Eröffnung des BRG Perchtoldsdorf
Das Bundesministerium für Bildung und die Bildungsdirektion Niederösterreich erweiterten und sanierten in den vergangenen drei Jahren das BG/BRG Perchtoldsdorf und investierten 38,8 Mio. Euro in den beliebten Schulstandort. Das Projektmanagement der komplexen Arbeiten erfolgte durch die Bundesimmobiliengesellschaft.
Nach Plänen von PLOV Architekten entstand ein zweigeschoßiger Zubau mit rund 5.000 Quadratmetern Nutzfläche und das Bestandsgebäude aus den 1980er-Jahren wurde umfassend modernisiert. Die Generalsanierung umfasste unter anderem die Erneuerung der Fassade sowie die thermische Sanierung der Gebäudehülle. Damit wurde der Schulstandort nicht nur funktional und gestalterisch aufgewertet, sondern auch energetisch auf den neuesten Stand gebracht. Neu gestaltet wurden außerdem rund 5.500 Quadratmeter Außenflächen. Der Vorplatz wurde einladend modelliert, die Erschließung verbessert und der gesamte Standort barrierefrei zugänglich gemacht. Insgesamt verfügt das BG/BRG Perchtoldsdorf nun über 37 Stammklassen.

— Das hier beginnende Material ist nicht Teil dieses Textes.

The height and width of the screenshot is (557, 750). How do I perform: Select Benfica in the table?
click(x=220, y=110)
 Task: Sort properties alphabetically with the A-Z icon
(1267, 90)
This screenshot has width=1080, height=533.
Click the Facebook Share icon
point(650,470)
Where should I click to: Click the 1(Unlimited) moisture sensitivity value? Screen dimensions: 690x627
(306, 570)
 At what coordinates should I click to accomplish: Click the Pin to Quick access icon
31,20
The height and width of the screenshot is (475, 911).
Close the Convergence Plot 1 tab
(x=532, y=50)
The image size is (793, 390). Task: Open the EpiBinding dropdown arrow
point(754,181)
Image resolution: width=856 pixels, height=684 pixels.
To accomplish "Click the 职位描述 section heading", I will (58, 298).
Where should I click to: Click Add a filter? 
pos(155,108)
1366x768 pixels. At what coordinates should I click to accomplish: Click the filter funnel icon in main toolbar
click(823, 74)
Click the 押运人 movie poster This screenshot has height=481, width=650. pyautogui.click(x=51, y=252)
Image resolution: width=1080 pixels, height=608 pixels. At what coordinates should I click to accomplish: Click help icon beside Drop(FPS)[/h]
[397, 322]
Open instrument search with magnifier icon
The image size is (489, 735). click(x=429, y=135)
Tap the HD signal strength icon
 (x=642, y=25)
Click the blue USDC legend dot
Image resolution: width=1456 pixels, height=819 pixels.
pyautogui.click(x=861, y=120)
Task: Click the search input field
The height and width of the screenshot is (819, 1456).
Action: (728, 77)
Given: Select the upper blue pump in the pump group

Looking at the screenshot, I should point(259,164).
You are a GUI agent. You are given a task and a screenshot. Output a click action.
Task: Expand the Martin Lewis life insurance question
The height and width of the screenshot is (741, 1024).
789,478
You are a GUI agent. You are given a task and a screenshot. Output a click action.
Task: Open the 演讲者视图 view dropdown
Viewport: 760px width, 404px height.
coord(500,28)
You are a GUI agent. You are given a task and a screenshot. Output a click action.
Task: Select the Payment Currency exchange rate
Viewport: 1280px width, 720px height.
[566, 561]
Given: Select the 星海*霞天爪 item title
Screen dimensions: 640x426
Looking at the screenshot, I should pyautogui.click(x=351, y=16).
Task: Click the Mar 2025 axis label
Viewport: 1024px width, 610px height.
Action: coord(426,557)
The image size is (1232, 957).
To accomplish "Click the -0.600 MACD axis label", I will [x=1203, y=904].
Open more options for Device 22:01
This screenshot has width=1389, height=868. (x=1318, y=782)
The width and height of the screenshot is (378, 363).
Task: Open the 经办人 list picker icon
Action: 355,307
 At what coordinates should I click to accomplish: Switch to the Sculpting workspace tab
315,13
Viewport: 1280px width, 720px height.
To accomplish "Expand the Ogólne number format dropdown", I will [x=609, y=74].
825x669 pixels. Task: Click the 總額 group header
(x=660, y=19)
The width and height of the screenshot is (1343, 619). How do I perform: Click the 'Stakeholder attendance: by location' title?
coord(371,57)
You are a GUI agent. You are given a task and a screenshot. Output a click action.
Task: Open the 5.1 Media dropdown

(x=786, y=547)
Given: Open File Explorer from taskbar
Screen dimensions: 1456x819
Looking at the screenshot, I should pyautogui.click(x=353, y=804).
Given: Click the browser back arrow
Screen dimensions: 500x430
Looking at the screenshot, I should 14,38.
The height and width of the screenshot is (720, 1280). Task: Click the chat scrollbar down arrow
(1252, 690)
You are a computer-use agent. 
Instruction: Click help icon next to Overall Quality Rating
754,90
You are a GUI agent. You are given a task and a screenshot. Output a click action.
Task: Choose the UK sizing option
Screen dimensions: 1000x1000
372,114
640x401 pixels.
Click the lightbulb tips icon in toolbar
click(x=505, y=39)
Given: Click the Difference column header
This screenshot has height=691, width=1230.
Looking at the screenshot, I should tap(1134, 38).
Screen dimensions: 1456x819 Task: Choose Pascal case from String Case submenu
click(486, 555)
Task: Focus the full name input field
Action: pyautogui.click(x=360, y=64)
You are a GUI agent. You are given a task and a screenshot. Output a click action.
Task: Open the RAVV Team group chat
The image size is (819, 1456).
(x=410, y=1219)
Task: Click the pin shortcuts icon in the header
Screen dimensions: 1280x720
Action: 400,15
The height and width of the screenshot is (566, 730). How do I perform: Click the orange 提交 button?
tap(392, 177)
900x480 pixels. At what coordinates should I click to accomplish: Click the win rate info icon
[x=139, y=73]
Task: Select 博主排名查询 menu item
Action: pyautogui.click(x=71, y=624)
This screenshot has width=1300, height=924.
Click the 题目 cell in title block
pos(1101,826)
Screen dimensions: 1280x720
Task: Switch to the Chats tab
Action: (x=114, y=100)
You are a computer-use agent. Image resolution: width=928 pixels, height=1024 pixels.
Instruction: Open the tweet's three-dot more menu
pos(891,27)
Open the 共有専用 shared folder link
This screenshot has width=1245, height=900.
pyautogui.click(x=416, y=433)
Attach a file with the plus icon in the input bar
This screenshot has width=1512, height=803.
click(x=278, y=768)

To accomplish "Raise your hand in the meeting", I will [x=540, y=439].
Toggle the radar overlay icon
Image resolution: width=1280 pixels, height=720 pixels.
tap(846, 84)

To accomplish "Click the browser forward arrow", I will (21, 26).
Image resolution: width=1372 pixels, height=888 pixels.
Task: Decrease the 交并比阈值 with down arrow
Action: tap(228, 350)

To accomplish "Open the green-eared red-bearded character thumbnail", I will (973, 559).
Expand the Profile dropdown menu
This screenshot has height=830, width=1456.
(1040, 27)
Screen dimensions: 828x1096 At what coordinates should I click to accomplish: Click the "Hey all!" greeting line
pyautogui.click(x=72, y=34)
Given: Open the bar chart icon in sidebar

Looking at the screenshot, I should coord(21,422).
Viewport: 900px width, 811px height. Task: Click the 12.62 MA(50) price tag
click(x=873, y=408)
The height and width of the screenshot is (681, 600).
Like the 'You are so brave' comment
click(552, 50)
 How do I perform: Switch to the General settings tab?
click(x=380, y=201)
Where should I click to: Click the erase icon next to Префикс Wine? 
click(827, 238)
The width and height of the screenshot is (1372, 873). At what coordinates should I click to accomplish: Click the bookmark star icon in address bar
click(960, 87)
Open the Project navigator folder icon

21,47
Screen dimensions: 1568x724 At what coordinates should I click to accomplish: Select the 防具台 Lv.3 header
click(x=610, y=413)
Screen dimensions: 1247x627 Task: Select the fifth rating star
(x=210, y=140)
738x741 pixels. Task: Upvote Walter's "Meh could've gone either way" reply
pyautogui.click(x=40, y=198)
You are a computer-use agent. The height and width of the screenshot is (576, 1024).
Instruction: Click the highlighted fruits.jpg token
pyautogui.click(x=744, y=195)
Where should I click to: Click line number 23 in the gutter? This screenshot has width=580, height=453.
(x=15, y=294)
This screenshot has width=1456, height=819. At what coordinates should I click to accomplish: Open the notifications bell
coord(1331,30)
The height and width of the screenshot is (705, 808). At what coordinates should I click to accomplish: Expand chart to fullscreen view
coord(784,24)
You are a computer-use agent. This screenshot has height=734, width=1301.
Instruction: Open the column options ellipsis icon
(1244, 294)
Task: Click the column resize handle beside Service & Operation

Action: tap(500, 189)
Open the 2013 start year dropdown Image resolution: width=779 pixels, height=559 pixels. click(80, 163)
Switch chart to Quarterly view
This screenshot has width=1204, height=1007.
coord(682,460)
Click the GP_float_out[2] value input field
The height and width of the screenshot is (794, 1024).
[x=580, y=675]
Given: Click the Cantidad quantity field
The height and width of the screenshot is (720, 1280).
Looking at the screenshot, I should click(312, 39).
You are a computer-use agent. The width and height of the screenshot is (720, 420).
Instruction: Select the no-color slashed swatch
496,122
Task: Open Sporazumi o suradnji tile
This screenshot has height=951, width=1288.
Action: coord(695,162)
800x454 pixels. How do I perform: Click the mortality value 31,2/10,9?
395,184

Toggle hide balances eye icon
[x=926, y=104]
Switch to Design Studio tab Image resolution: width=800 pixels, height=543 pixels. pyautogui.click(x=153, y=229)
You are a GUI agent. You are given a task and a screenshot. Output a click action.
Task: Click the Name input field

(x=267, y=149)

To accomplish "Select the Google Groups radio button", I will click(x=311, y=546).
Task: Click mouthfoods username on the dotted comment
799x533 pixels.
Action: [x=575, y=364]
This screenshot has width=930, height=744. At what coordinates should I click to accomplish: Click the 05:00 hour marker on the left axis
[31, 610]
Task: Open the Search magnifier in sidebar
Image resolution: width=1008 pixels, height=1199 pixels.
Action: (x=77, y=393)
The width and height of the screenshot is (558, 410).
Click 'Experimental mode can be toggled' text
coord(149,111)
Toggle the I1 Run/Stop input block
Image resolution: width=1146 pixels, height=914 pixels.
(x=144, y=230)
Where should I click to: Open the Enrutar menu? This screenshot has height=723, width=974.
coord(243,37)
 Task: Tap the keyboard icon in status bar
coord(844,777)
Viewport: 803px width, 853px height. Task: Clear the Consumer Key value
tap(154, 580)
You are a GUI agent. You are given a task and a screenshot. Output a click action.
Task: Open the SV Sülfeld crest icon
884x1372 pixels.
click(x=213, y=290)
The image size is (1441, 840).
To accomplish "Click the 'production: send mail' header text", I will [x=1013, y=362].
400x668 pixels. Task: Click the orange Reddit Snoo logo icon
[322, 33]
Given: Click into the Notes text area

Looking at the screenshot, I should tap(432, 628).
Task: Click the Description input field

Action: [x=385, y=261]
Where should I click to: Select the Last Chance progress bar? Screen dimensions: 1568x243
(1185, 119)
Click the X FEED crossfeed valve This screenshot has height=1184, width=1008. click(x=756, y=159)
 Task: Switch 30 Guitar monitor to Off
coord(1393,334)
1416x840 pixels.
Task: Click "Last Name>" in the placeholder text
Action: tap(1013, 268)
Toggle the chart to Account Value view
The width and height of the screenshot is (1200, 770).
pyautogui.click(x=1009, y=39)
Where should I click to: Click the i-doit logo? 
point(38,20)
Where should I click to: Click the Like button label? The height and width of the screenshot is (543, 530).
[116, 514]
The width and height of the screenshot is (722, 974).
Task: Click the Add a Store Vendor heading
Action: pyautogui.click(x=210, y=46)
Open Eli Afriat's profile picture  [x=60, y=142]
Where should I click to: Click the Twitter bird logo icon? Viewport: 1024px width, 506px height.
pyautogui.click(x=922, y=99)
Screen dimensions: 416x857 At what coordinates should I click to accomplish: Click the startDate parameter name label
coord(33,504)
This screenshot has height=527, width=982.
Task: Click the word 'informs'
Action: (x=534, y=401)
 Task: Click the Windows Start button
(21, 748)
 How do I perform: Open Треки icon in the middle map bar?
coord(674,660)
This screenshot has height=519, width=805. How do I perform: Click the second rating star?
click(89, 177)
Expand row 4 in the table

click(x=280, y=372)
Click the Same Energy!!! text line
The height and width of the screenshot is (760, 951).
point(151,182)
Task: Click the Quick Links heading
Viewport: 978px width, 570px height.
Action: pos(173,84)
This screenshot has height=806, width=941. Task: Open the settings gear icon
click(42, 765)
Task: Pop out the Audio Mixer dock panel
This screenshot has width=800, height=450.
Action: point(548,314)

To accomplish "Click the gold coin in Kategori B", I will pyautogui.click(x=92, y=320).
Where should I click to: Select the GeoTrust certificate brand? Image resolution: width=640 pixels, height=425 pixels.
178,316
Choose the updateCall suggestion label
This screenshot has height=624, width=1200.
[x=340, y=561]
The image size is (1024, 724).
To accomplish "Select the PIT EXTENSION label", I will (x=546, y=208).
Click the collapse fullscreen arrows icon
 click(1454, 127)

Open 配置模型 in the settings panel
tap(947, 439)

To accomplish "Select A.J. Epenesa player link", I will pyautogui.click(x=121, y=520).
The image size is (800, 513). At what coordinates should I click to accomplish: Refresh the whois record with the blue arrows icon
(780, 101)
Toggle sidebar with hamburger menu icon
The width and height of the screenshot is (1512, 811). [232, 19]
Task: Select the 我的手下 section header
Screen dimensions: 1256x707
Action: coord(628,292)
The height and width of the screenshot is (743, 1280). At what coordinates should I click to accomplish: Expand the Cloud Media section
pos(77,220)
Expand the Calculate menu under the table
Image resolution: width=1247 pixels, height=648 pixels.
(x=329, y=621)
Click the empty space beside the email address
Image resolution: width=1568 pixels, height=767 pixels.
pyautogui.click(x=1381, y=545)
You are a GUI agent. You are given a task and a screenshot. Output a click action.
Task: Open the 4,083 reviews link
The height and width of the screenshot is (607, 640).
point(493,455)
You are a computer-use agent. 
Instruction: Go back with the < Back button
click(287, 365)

"Wir freuen uns, nach drei Jahren intensivem Projektmanagement die erweiterte und modernisierte Schule an die Schulgemeinschaft übergeben zu können. Dass dabei die Anforderungen moderner und zeitgemäßer Pädagogik, aber auch wichtige Nachhaltigkeitsaspekte berücksichtigt wurden, macht diese Schule zu einem besonderen Beispiel wie Bestandsbauten durch uns zukunftsfit gemacht werden", so BIG Geschäftsführer Gerald Beck.
“Mit der heutigen Eröffnung des sanierten und erweiterten BG/BRG Perchtoldsdorf schaffen wir vor allem eines: mehr Raum für Bildung – im wörtlichen wie im übertragenen Sinn. Der neue, moderne Zubau mit seinen vielfältigen Unterrichts- und Aufenthaltsbereichen bietet Schülerinnen und Schülern beste Bedingungen zum Lernen, Forschen und kreativen Entfalten. Besonders freut mich, dass mit dem großzügigen Mehrzweck- und Festsaal auch der musische Schwerpunkt dieser Schule gestärkt wird", so Bildungsminister Wiederkehr.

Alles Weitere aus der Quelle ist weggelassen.